Sources of Heterogeneity in Grasslands: Responses of Wildlife to People on Savanna Landscape
Colorado State University, Fort Collins CO
Investigators
Abstract
An important, unresolved question in the design and management of wildlife reserves worldwide is: What is the role of traditional human land-use in conservation areas, particularly when those land uses have a long evolutionary relationship with the natural system? Equally important are questions about the cultural evolution of indigenous management systems into more modern systems and the impacts of these changes on wildlife outside reserves. Our study will be one of the first in the world to address both of these problems. This project will study these interactions in the savannas of East Africa, where our hominid ancestors and wildlife have lived side-by-side for at least 4 million years, and where it is logical to expect that these interactions will be deeply developed.

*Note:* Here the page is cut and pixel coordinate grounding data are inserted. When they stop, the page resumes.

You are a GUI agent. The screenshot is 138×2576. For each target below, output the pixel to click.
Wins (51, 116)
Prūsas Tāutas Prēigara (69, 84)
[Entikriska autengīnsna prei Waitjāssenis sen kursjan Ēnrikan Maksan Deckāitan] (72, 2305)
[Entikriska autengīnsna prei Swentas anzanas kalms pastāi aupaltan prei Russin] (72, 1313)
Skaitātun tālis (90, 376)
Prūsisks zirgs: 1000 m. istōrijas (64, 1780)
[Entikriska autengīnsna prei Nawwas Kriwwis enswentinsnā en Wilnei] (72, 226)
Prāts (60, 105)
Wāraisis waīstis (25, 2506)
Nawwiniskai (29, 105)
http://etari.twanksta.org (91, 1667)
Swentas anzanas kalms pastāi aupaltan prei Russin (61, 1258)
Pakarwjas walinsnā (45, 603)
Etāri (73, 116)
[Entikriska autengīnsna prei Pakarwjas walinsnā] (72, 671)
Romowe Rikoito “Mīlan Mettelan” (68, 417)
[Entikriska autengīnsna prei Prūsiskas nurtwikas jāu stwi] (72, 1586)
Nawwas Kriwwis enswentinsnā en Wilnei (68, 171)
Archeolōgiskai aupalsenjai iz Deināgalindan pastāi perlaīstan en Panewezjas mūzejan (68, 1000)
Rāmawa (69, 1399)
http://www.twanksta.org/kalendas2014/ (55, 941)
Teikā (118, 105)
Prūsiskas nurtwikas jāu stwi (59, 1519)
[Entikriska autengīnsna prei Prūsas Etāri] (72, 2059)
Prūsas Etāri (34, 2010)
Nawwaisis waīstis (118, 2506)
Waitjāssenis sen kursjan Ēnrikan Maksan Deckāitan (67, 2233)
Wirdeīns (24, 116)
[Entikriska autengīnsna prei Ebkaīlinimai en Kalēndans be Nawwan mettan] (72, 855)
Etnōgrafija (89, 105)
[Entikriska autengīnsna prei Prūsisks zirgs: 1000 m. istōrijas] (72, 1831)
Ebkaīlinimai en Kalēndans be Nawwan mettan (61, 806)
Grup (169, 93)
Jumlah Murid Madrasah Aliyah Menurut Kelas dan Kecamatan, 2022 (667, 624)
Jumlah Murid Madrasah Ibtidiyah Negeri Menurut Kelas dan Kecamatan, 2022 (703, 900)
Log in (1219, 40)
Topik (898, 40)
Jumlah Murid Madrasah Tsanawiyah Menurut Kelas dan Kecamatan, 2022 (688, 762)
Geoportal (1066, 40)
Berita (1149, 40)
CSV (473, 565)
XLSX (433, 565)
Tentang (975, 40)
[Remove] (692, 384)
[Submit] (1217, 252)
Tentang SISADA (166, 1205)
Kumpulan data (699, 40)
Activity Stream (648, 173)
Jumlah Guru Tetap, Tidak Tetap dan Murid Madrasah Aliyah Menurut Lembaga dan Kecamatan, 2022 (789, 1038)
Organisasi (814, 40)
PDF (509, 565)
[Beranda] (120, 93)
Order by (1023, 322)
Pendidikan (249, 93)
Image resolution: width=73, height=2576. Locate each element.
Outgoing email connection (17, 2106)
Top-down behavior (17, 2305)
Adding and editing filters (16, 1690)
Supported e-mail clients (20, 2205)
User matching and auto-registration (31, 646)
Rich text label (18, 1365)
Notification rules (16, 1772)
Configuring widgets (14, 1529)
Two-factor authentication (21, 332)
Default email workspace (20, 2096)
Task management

Through field experiments, aerial surveys, and imagery analysis, our project will examine how and why traditional pastoral peoples affect large mammal populations in the Mara-Serengeti ecosystem. The project will then develop robust models describing people-wildlife interactions that land managers in East Africa can use to conserve these grand wildlife ecosystems in the face of current changes in land tenure and economic opportunities for pastoral peoples. This research will also provide a model for addressing these questions in the western US and other places where conservation management attempts to mimic the practices of indigenous peoples in efforts to maintain intact, native ecosystems.